Es war ein jahrelanges Ringen um die Entwicklung des Flächennutzungsplans, der seit 2017 in seiner nun gültigen Fassung vorliegt. Im Flächennutzungsplan wird die Nutzung der vorhandenen Flächen vorgegeben: Wir haben Wohngebiete, Mischgebiete, Gewerbegebiete, aber eben auch Biotopflächen, mögliche Ausgleichsflächen, Grünflächen mit besonderer Bedeutung für das Ortsbild und öffentliche Grünflächen. Für mich ist klar: Die Entwicklung unserer Stadt muss im Rahmen der hier erarbeiteten Strukturen stattfinden. Wir sollten nicht ständig über Ausnahmen diskutieren, weitere Flächen für die Bebauung freizugeben. Vor allem möchte ich vermeiden, dass weitere landwirtschaftliche Flächen für eine Bebauung freigegeben werden, wie beispielsweise bei der Ellmosener Wies. Der Flächennutzungsplan stellt für mich die Grundlage einer durchdachten und sinnvollen Entwicklung Bad Aiblings dar, und die möchte ich auf keine Fall so einfach über den Haufen werfen. 

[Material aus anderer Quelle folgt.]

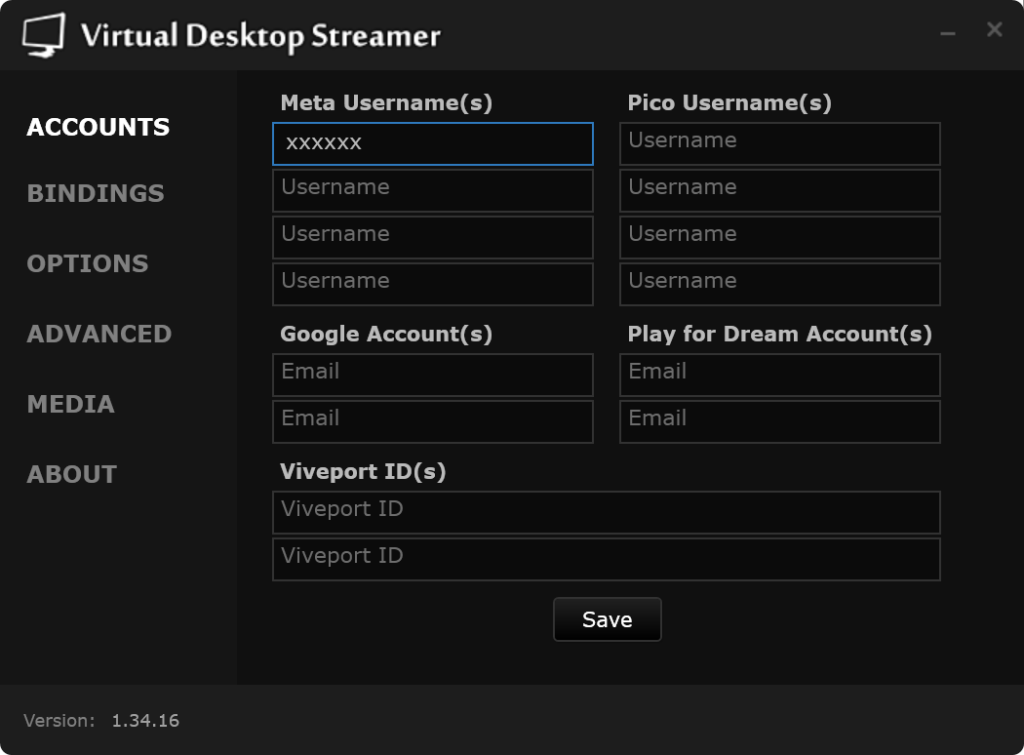This screenshot has height=755, width=1024.
Task: Focus the first Google Account email field
Action: coord(432,375)
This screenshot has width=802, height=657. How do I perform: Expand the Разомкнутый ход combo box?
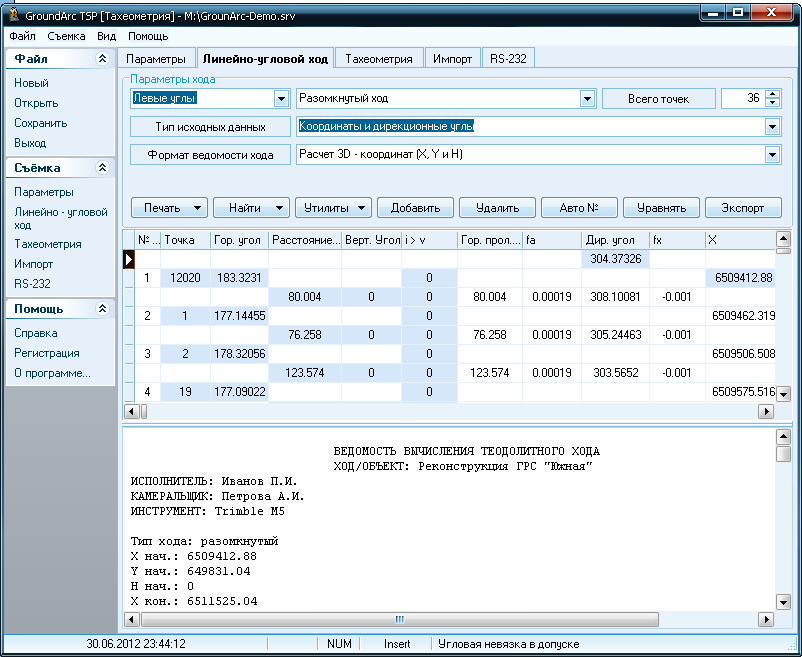pyautogui.click(x=587, y=99)
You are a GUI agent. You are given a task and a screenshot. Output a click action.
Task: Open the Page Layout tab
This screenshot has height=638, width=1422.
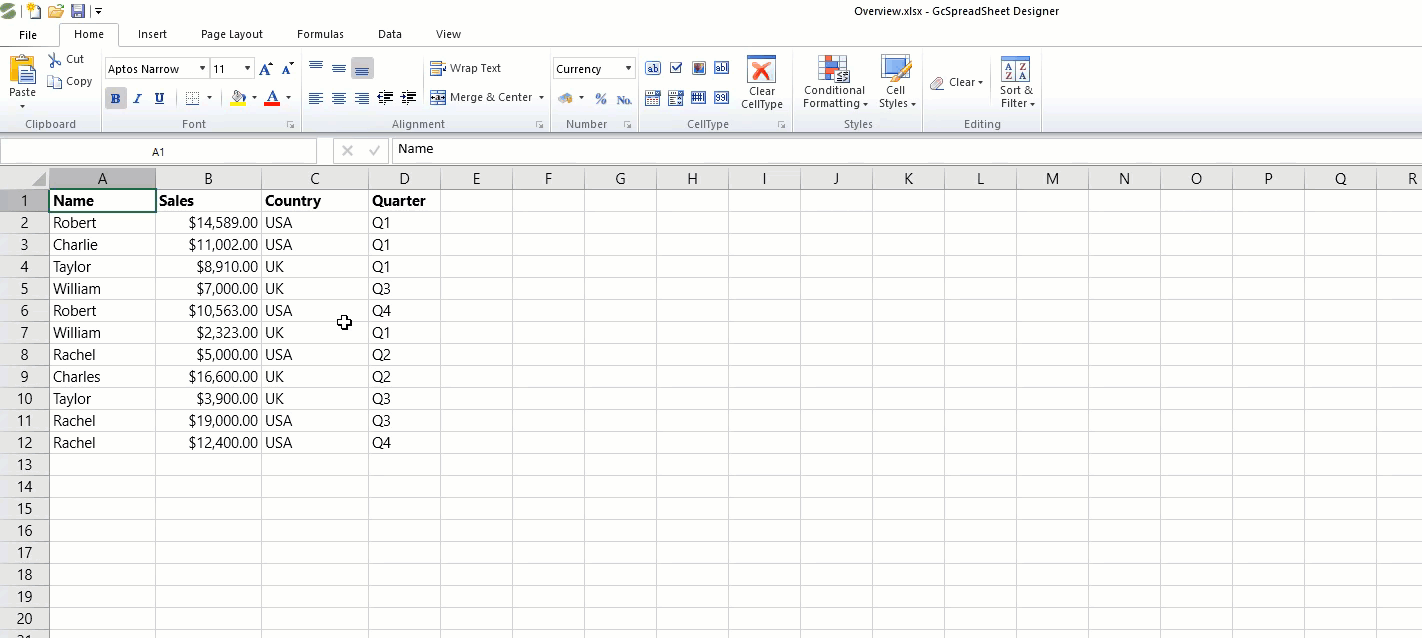pos(232,34)
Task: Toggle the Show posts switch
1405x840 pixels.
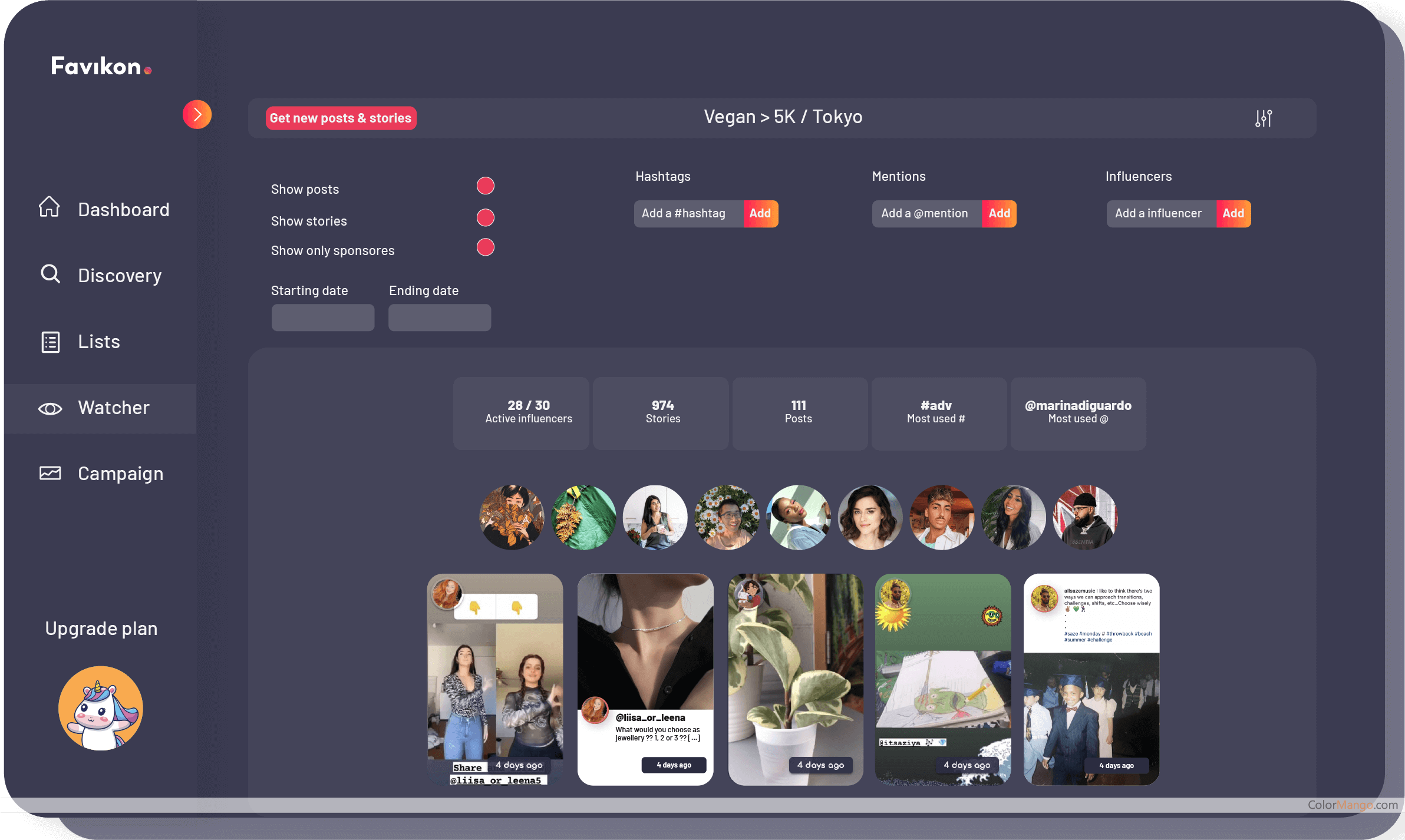Action: pyautogui.click(x=485, y=186)
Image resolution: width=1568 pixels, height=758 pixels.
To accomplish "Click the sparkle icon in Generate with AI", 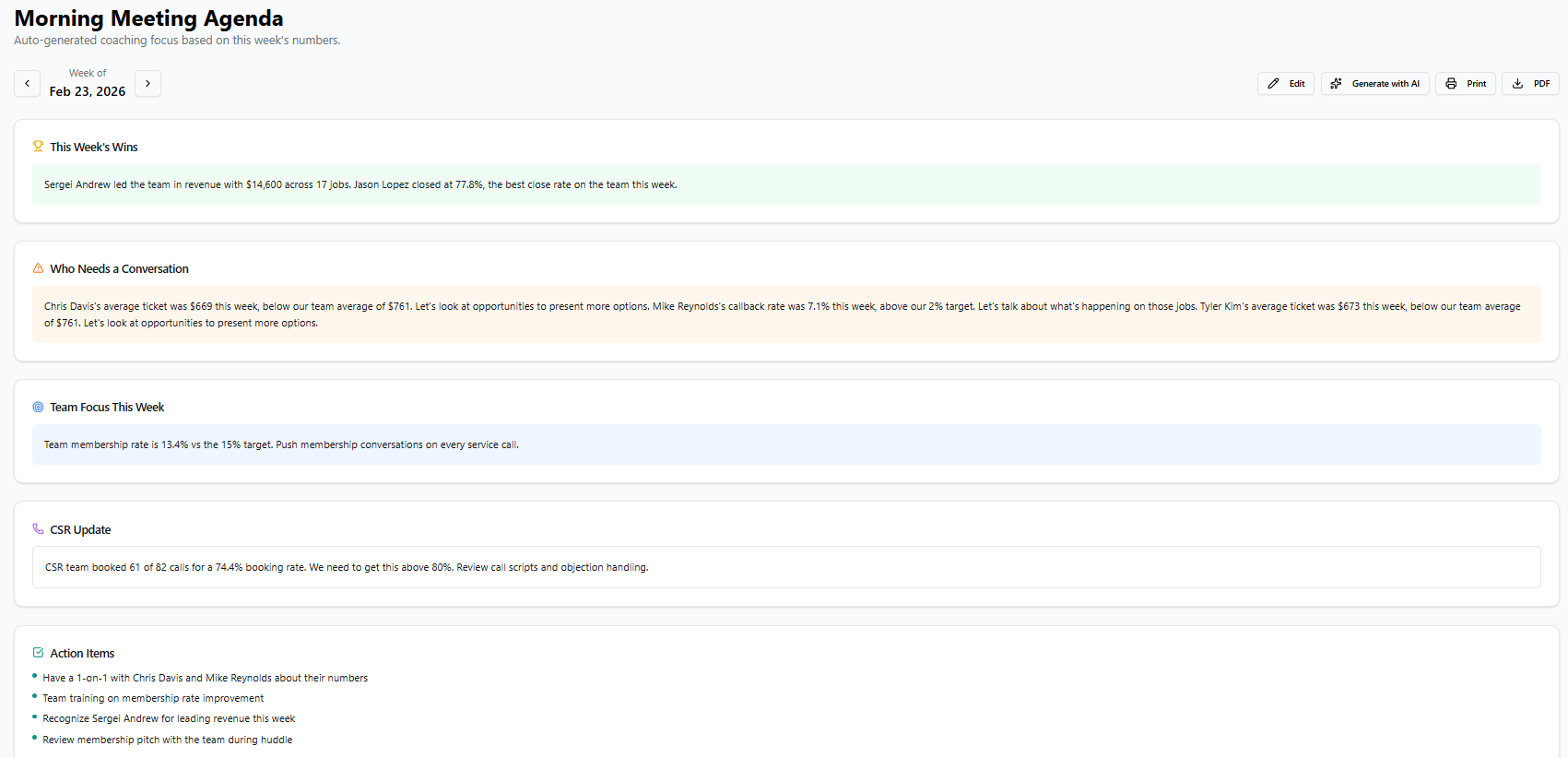I will coord(1336,83).
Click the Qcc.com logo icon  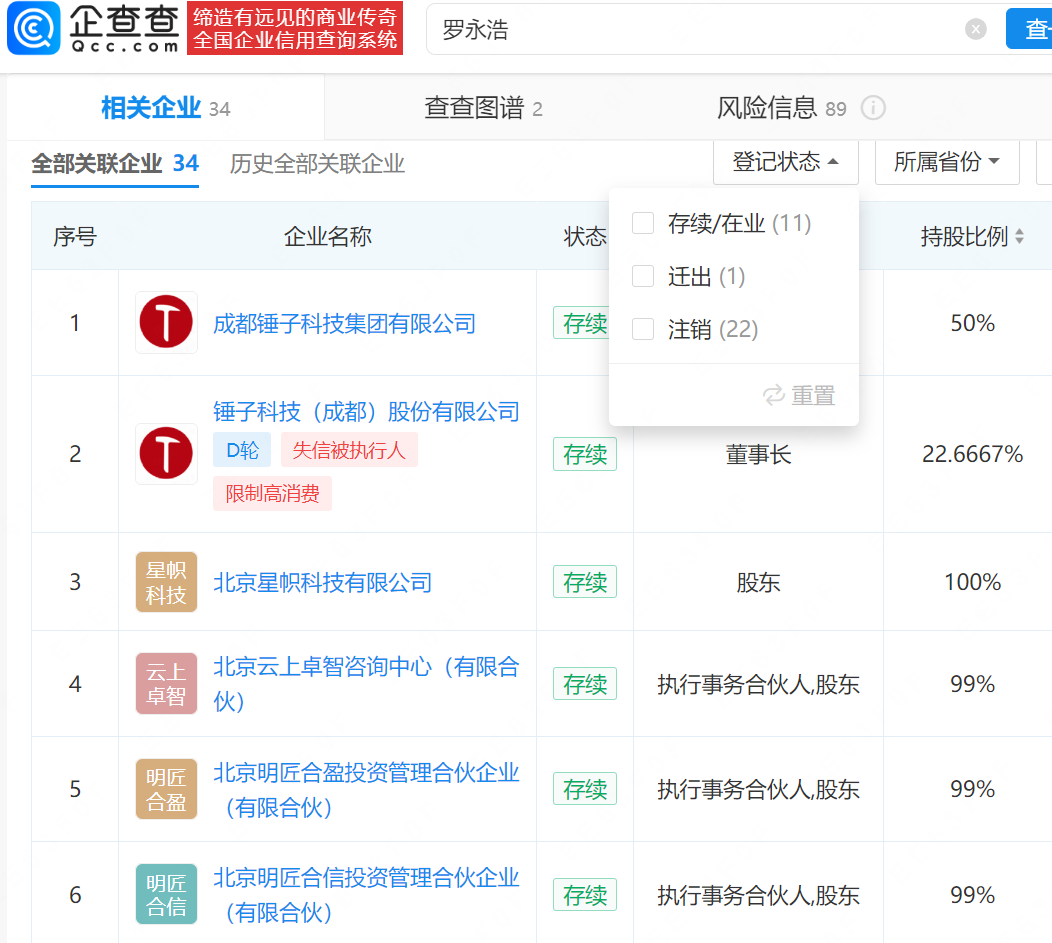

Wachstum muss kontrolliert stattfinden

Bad Aibling darf nicht einfach unkontrolliert wachsen und größer werden. Notwendigen Wohnraum können wir nur in Form von Nachverdichtung oder auf den dafür vorgesehenen Flächen schaffen. Uns muss klar sein: Jede Erweiterung innerhalb unserer Stadt zieht eine Reihe von weiteren Notwendigkeiten nach sich. Die nun ausgewiesenen Baugebiete Ellmosener Wies und Harthausen Ost machen zum Beispiel neue Kinderbetreuungsplätze notwendig. Auch die Verkehrsbelastung wird weiter zunehmen und den Parkraumdruck erhöhen. Das sind ganz normale Begleiterscheinung, wenn eine Stadt größer wird. Das müssen wir unbedingt im Auge behalten und das Wachstum von Bad Aibling behutsam und vernünftig kontrollieren.

Nachverdichtung ist das Gebot der Zeit

Wir haben noch viele Möglichkeiten, in Bad Aibling durch eine sogenannte Nachverdichtung Wohnraum zu schaffen. Das bedeutet, dass wir unsere Flächen besser ausnutzen und zum Beispiel dafür sorgen, dass freistehende Flächen zwischen der Bebauung konsequent genutzt werden. Auch dem Gewerbe können wir so helfen. Die Ausweitung von Gewerbeflächen in die Höhe, beispielsweise durch das Aufstocken von Hallen, ist eine sinnvolle Maßnahme. Ich möchte für das notwendige Wachstum vor allem bereits versiegelte Flächen nutzen. Nachverdichtung bedeutet aber nicht, dass wir das Stadtbild von Bad Aibling gefährden. Ganz im Gegenteil – denn wenn wir die Zersiedelung nicht stoppen und eine Fläche nach der anderen versiegeln, gefährden wir gerade dadurch den Charakter unserer Stadt. Mit einer Nachverdichtung dagegen, sinnvoll und behutsam angewandt, können wir den Charakter von Bad Aibling weiter entwickeln und dabei trotzdem eine wunderschöne, typisch Kleinstadt im Voralpenland bleiben.

Fazit

Die im Flächennutzungplan für eine Bebauung vorgesehen Flächen reichen für die Entwicklung von Bad Aibling in den nächsten Jahren aus. Notwendige Wohn- und Gewerbeflächen können wir durch Nachverdichtung und sinnvolle Konzepte erreichen und damit gleichzeitig das schöne Stadtbild von Bad Aibling sichern. Damit können wir dem Flächenfraß den Kampf ansagen – und ich bin bereit das zu tun.